Problem requirements
Give the number of lines in the data below where the word "Assembly" appears, and nothing besides.

──────── Supplied material

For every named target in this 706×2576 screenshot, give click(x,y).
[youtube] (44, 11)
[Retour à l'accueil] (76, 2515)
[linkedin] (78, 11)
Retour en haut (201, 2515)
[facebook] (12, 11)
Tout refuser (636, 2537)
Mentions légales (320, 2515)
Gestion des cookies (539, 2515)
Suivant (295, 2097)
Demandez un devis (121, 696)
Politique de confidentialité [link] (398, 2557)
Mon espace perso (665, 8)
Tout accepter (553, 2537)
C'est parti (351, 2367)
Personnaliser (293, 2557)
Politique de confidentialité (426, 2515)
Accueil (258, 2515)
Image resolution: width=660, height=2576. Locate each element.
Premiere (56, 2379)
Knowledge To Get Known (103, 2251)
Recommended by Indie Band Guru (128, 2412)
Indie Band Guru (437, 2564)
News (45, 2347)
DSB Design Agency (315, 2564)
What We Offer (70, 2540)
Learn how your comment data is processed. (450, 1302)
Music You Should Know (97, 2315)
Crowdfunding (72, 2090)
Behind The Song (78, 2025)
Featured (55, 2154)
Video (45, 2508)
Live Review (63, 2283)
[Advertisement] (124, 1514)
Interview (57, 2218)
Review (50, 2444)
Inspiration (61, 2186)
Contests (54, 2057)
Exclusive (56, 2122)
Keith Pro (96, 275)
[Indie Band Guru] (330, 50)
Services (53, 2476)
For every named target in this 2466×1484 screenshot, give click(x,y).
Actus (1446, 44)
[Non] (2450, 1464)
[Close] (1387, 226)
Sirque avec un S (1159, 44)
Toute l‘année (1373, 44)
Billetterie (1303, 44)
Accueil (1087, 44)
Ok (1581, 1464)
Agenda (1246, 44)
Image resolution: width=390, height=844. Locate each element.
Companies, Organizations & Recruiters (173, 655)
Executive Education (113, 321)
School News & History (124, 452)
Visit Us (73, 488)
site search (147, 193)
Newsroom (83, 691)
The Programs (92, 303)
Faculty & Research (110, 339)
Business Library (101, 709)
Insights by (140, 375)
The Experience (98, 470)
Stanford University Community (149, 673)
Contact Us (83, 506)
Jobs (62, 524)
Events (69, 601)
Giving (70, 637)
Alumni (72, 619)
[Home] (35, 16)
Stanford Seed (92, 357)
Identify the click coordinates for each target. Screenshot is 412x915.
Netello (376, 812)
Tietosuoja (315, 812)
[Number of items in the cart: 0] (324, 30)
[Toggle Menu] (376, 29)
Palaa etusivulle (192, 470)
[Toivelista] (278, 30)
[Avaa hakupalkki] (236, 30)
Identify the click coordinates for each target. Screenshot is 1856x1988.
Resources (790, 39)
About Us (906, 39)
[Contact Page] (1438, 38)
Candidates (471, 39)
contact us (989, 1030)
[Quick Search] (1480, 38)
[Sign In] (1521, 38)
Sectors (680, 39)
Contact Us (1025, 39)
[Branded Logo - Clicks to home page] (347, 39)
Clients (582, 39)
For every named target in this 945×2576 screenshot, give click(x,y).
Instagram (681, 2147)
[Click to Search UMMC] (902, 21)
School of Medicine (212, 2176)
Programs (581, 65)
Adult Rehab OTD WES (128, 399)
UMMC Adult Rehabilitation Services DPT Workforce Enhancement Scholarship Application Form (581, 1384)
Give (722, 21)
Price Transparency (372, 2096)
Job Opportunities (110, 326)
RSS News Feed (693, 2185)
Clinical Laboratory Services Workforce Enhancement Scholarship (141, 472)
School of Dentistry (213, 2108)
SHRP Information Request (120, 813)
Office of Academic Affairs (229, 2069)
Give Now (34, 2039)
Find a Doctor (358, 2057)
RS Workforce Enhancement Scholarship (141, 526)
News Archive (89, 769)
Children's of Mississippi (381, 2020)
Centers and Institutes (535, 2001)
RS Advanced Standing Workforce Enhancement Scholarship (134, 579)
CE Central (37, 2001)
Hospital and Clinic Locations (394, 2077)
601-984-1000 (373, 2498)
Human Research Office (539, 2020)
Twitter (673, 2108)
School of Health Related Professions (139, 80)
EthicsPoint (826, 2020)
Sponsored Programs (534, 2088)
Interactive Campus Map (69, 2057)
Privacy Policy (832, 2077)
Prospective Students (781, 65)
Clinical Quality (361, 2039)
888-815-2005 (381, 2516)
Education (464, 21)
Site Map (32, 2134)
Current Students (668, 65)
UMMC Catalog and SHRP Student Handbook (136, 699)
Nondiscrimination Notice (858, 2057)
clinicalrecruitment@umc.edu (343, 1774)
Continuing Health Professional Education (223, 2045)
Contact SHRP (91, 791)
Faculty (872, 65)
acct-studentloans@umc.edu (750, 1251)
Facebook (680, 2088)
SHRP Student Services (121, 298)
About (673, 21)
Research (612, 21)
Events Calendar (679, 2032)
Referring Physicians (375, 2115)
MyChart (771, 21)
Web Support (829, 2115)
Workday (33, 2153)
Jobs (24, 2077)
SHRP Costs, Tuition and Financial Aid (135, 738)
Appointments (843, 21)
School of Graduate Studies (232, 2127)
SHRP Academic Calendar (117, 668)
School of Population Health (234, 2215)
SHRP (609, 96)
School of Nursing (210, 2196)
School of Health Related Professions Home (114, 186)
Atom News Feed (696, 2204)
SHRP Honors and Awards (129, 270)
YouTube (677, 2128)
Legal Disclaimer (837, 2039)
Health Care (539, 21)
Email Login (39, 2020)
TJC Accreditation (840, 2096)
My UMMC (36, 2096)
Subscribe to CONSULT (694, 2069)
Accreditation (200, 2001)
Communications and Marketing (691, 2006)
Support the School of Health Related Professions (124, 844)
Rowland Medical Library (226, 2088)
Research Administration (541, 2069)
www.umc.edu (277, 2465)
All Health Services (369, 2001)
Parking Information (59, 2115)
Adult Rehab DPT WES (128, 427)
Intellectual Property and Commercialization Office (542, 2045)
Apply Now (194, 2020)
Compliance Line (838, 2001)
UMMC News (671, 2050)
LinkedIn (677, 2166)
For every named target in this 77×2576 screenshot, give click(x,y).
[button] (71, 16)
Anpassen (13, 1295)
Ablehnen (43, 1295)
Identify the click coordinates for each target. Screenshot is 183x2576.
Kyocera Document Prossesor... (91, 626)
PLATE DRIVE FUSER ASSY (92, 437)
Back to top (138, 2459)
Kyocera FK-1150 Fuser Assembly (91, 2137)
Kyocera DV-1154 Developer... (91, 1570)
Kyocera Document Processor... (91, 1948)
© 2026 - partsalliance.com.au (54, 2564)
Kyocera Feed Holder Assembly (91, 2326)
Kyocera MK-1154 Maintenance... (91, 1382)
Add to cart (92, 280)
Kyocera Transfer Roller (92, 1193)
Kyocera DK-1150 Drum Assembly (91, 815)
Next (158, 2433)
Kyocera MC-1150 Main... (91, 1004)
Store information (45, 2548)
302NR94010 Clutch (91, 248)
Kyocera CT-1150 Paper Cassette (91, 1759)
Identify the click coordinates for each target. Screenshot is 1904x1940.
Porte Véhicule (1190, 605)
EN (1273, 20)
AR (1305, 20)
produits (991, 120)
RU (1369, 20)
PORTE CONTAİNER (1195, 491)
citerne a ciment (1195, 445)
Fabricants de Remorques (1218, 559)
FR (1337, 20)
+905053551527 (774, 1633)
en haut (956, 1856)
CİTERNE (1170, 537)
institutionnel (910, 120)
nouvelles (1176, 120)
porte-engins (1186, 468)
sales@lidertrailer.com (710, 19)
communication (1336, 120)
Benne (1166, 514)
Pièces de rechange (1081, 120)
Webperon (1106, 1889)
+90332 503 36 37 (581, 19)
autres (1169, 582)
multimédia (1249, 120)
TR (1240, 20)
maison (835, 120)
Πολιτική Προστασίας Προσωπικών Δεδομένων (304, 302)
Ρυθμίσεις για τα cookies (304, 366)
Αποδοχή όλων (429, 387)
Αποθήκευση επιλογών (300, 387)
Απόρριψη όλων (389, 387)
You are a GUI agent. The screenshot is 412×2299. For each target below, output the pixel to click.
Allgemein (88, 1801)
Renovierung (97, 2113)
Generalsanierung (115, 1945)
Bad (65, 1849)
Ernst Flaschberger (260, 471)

────────────────

Result for this task
3